**What the exercise asks**
In the newsletter below about Frida Kahlo, rewrite the paragraph that begins "One of the most interesting exhibits" as a short bulleted list, keeping its main facts.

[Passage — start]

Something Good logo

Something Good

Subscribe
Archives
May 8, 2025

Something Good #111: Souvenirs

"She belongs to the mousepads and touring holographic experiences now."

banner.png

The interior courtyard of Casa Azul

Everywhere you go in Mexico City (or should I say, everywhere tourists go), you see Frida Kahlo. Her face stares at you from magnets and murals, t-shirts and tchotchkes. She has ascended into that rare pantheon of artists whose identities have been completely absorbed by mass commerce. Along with van Gogh, Dalí, Haring,1 and Klimt, she belongs to the mousepads and touring holographic experiences now.

I find it hard to look at work by this kind of artist. My eyes can’t find purchase on “The Starry Night” or “The Persistence of Memory;” like diner portraits of James Dean and Marilyn Monroe, whatever meaning or power they once possessed has been flattened by repetition. The artists themselves blur into various predefined identities: mad genius, feminist icon, incurable romantic. The more widely these artists’ works are reproduced and shared, the less meaning accrues to them.

This is such an accepted fact of life, the war on “selling out” so long settled (the artists lost), that I feel like a crank complaining about it.

It almost felt a little disingenuous to book tickets, several weeks out, to the very-much-in-demand Casa Azul, the sprawling mansion in Cayoacán where Kahlo was born and died, and which now hosts the Frida Kahlo Museum. Still, I did, dutifully (I wanted my daughter to see Kahlo’s work in person so she had at least a sense of it up close), and I didn’t regret it. It’s a very good museum, presenting a detailed, thoughtful cross-section of Kahlo’s life and artistic identity by showing the spaces in which she actually lived and worked.

Walking through Kahlo’s living spaces in a snake-like line of tourists, looking at her personal copy of Das Kapital under glass, there was something heartbreaking about the global marketing phenomenon centered on an artist who, until her early death, was a committed Marxist. I thought a lot about whether an artist’s work could survive commodification, or whether it was destined to curdle into kitsch.

Description of an interactive Kahlo exhibit

Not something you feel about the avaricious Salvador “Avida Dollars” Dalí, or Andy Warhol, artists who willed themselves into becoming infinite wealth multipliers. But for an artist who left behind an unfinished painting originally titled "Peace on Earth so the Marxist Science may Save the Sick and Those Oppressed by Criminal Yankee Capitalism"… participating in the Kahlo industry, even just by observation, still makes me uneasy and alienates me even more from the work.

Kahlo garments, with the above-mentioned “Marxism Will Give Health to the Sick” hanging in the background, at Casa Azul.
Kahlo garments, with the above-mentioned “Marxism Will Give Health to the Sick” hanging in the background, at Casa Azul.

One of the most interesting exhibits in the house was a series of rooms dedicated to Kahlo’s clothing. Famously, she caused a sensation in America and Europe by showing up to events in glorious Tehuana dresses, but the exhibit also shows us the constricting and painful prosthetics and supports she wore underneath, legacies of a childhood bout with polio and a truly horrific trolley accident in which she was literally impaled.

[Passage — finish]
[Dataset entries — start]

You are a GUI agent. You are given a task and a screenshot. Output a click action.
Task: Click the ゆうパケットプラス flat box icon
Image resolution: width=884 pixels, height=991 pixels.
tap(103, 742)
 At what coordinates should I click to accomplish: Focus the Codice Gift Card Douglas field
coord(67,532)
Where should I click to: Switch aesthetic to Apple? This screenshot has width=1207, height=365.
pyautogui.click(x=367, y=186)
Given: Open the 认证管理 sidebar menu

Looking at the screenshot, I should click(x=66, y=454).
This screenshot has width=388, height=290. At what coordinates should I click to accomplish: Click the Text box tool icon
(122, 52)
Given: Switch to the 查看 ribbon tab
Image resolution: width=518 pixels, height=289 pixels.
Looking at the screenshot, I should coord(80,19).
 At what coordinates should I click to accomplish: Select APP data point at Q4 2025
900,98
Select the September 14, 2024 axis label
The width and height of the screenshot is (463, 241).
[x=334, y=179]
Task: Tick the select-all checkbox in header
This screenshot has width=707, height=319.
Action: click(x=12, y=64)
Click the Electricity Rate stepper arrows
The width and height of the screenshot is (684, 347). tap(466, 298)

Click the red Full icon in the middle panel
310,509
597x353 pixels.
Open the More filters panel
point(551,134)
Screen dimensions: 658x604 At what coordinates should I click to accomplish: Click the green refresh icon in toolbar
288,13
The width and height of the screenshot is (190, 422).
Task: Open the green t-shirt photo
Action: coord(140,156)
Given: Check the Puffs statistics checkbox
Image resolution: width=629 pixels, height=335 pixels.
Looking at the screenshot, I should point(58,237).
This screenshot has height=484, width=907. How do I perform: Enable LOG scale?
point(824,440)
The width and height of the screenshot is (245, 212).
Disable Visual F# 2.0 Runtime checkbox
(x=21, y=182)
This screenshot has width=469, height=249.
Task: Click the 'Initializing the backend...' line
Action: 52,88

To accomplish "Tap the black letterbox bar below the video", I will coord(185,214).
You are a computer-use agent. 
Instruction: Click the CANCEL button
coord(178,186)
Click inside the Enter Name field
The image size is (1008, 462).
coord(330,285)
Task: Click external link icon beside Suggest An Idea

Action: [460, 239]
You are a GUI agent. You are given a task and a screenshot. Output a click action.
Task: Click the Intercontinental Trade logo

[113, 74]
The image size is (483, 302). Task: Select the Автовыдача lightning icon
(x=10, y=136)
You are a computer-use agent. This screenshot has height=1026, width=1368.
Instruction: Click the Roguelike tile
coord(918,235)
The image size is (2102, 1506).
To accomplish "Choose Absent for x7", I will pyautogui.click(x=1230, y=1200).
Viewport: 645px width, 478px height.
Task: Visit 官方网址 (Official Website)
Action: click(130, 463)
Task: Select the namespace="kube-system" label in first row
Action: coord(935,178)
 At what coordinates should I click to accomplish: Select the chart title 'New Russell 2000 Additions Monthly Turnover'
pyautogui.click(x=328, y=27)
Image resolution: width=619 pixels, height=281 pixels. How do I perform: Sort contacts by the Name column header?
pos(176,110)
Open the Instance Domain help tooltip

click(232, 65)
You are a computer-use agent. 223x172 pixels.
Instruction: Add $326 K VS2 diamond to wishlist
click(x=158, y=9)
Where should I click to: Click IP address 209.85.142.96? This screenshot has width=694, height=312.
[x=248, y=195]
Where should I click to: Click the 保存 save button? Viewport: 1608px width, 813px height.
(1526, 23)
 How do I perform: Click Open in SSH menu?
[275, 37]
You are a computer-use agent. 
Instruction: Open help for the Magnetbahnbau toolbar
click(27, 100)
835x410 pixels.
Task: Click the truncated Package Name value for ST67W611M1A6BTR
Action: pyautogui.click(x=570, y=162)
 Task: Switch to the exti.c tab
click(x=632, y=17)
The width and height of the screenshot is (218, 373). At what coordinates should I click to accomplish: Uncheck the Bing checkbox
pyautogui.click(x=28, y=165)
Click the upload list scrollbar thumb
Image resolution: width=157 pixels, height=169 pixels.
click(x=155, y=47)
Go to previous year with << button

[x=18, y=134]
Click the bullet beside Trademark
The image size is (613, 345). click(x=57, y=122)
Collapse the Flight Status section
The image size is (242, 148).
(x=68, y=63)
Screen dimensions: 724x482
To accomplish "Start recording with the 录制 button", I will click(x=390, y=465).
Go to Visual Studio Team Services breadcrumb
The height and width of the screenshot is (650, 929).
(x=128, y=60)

[Dataset entries — finish]

**Answer area**
- Several rooms at Casa Azul are devoted to Kahlo's clothing, one of the house's most interesting exhibits.
- She famously caused a sensation in America and Europe by wearing glorious Tehuana dresses to events.
- The exhibit also shows the constricting, painful prosthetics and supports she wore underneath.
- These were legacies of childhood polio and a horrific trolley accident in which she was impaled.